Menyelami dan memahami sesuatu yang rumit, adalah cara agar sesuatu yang sederhana bisa dihargai. Setidaknya pikiran seperti itu yang menyelimuti benakku akhir-akhir ini.
Seringkali, aku melihat, seseorang harus berhenti karena menghadapi sesuatu yang sulit untuk ditalar. Dia berhenti, dan berujar, "lebih baik kulakukan apa yang kumengerti."
Tetapi, pertanyaan yang muncul kemudian adalah, bisakah hal seperti itu menjadi justifikasi? Lantas, bagaimana bila selanjutnya kita malah terus-menerus jalan di jalur yang statis, dan tak menghasilkan perkembangan apapun?

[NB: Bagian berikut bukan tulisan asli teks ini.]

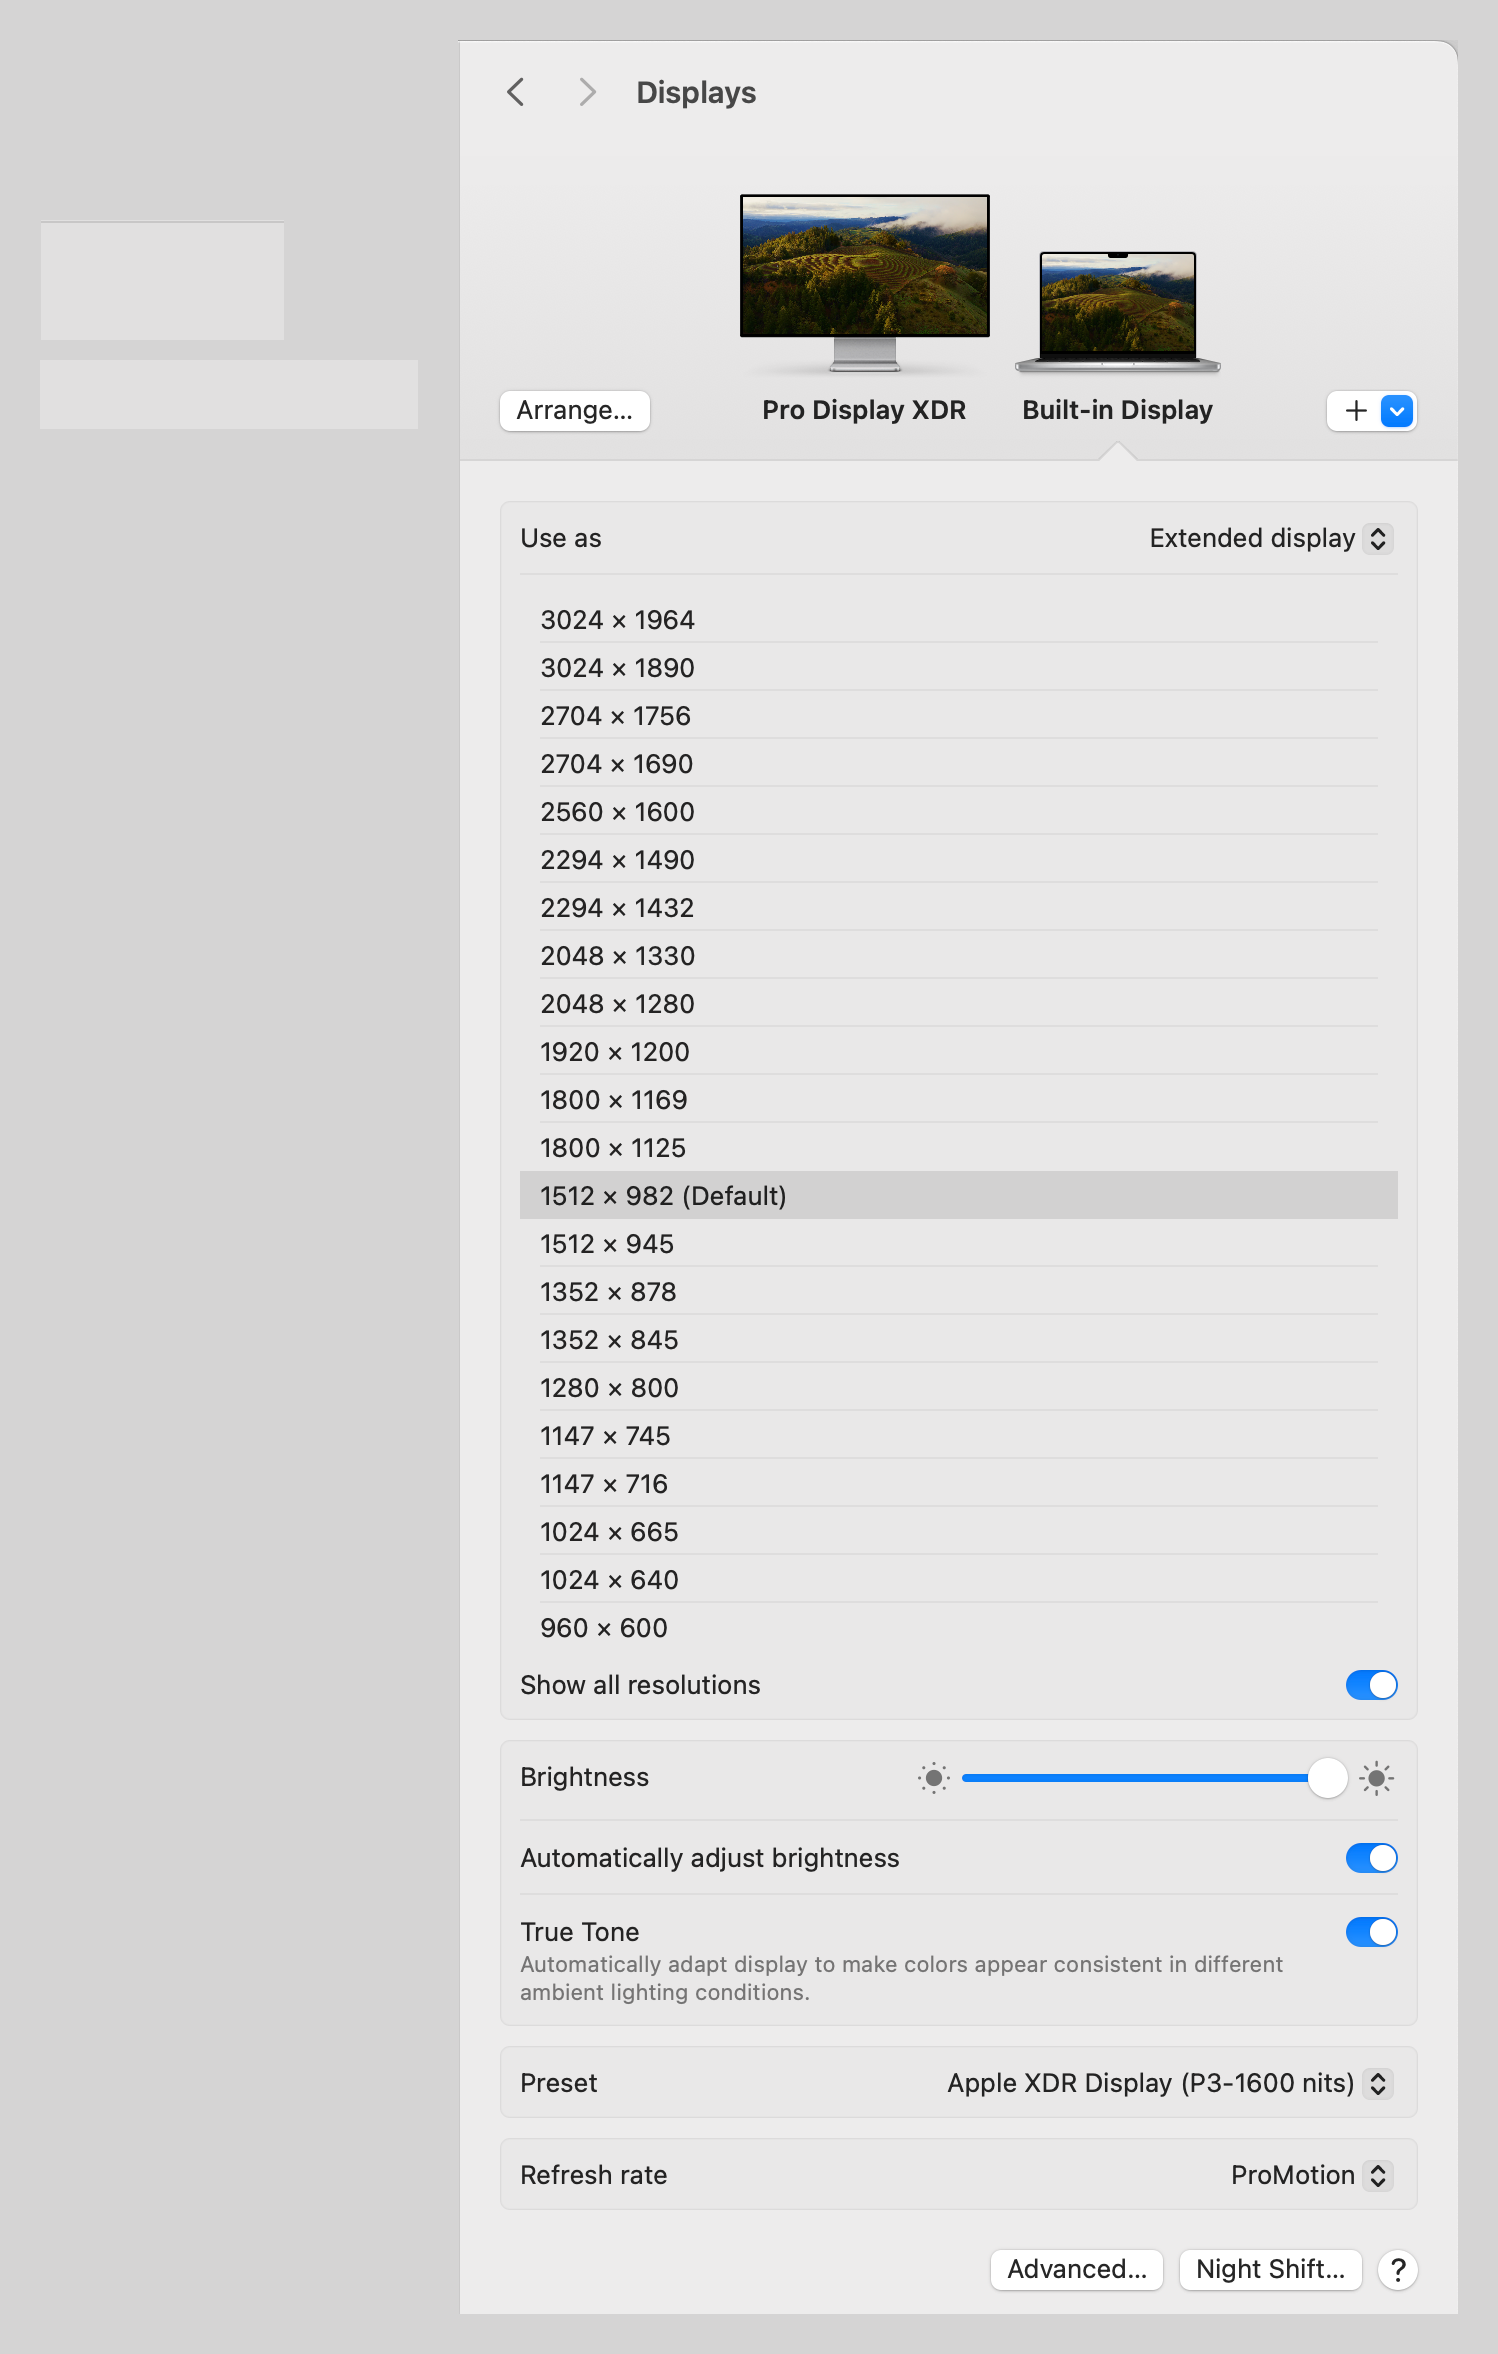Disable Show all resolutions toggle
Screen dimensions: 1498x2354
click(1371, 1685)
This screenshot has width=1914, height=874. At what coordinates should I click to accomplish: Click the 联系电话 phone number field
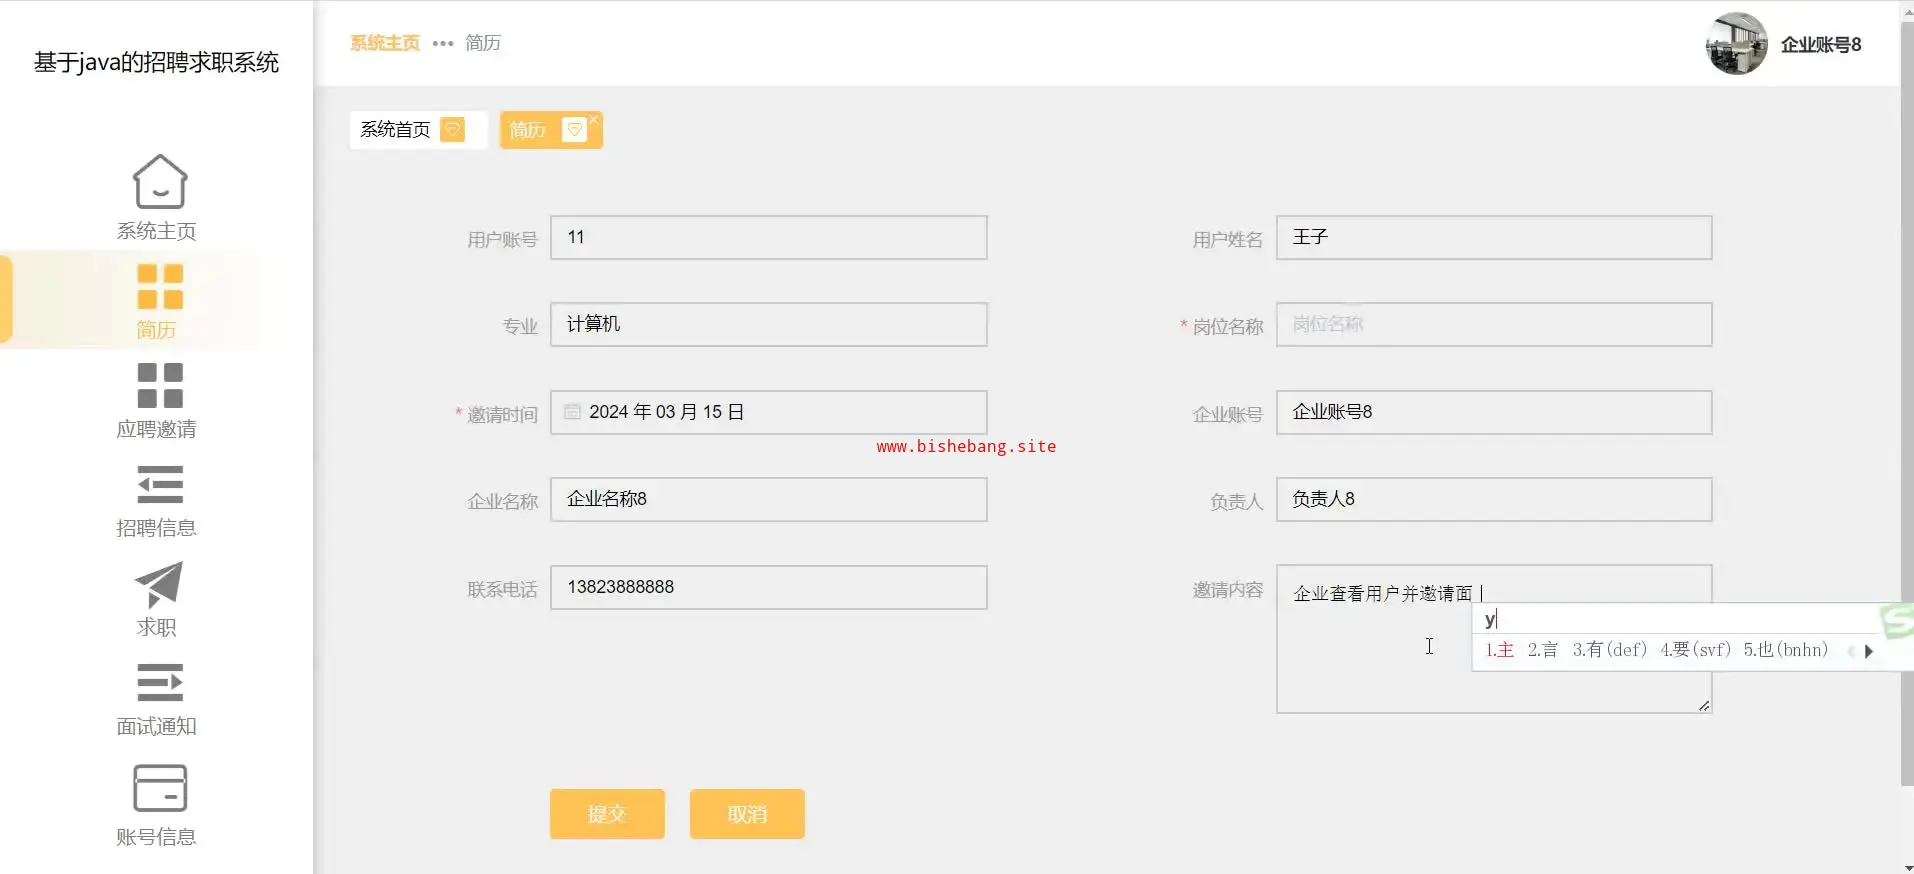click(768, 587)
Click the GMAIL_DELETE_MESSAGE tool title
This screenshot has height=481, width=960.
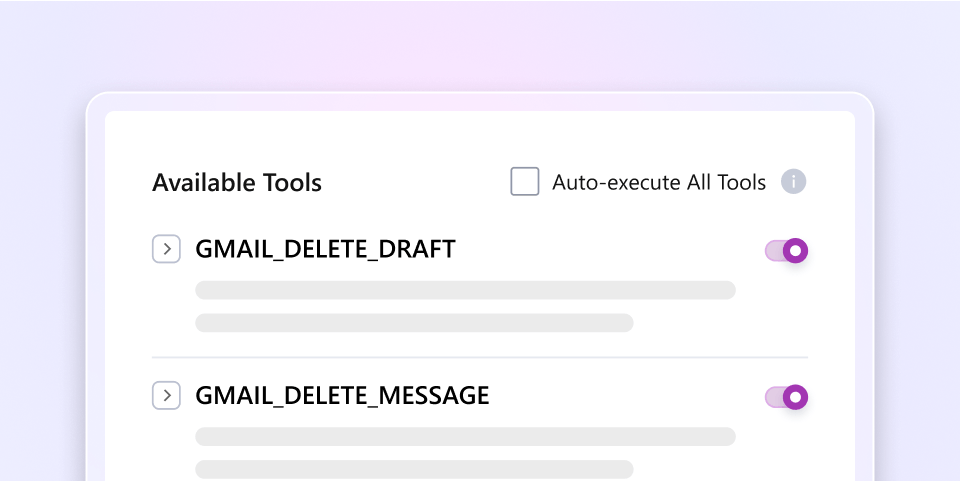coord(342,396)
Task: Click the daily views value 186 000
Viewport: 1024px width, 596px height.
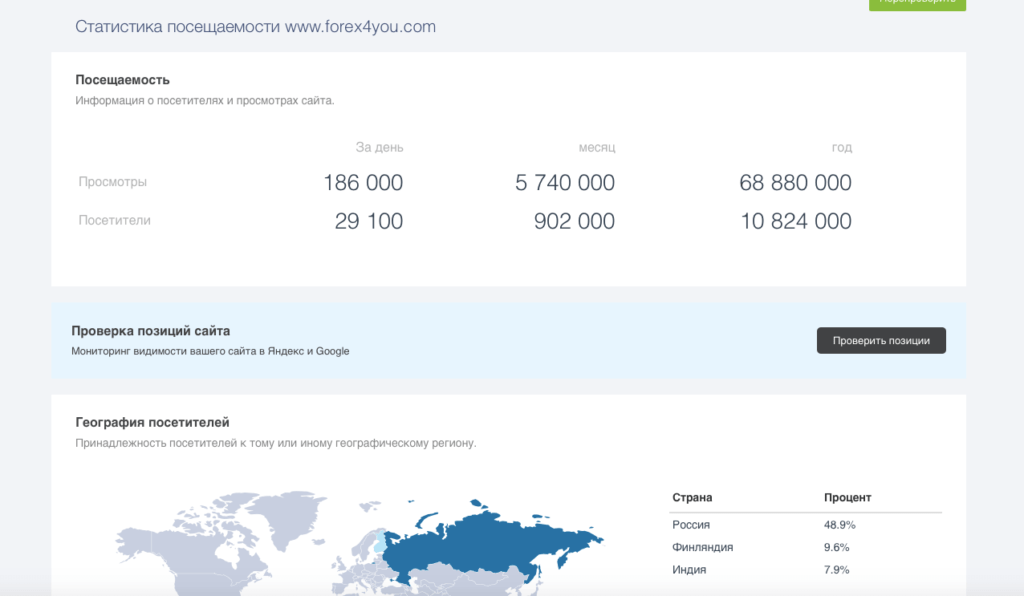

Di ujung pandangan yang lain, ku melihat hasil kerja yang terlalu dipaksakan. Seringkali membuat semua proses yang telah dilakukan menjadi sia-sia. "Kamu tidak melihat kemampuan diri mu sendiri, dan bobot masalah yang kau hadapi," komentar seseorang yang menilai hasil kerja tersebut.
Dalam dua kutub berlawanan, namun memiliki bobot kesahihan yang sama, pilihan harus dilakukan, tentunya.
Bagi beberapa orang, termasuk diriku, itu adalah dilema. Terutama bila memikirkan kemungkinan konsekuensi yang harus diambil. Konsekuensi yang berkorelasi dengan kemungkinan hilangnya sesuatu dari dirimu. Sesuatu yang seharusnya bisa dioptimalkan. Opportunity cost, begitu orang-orang bilang, katanya.
Seringkali aku hanya ingin berhenti. Diam dalam ketenangan.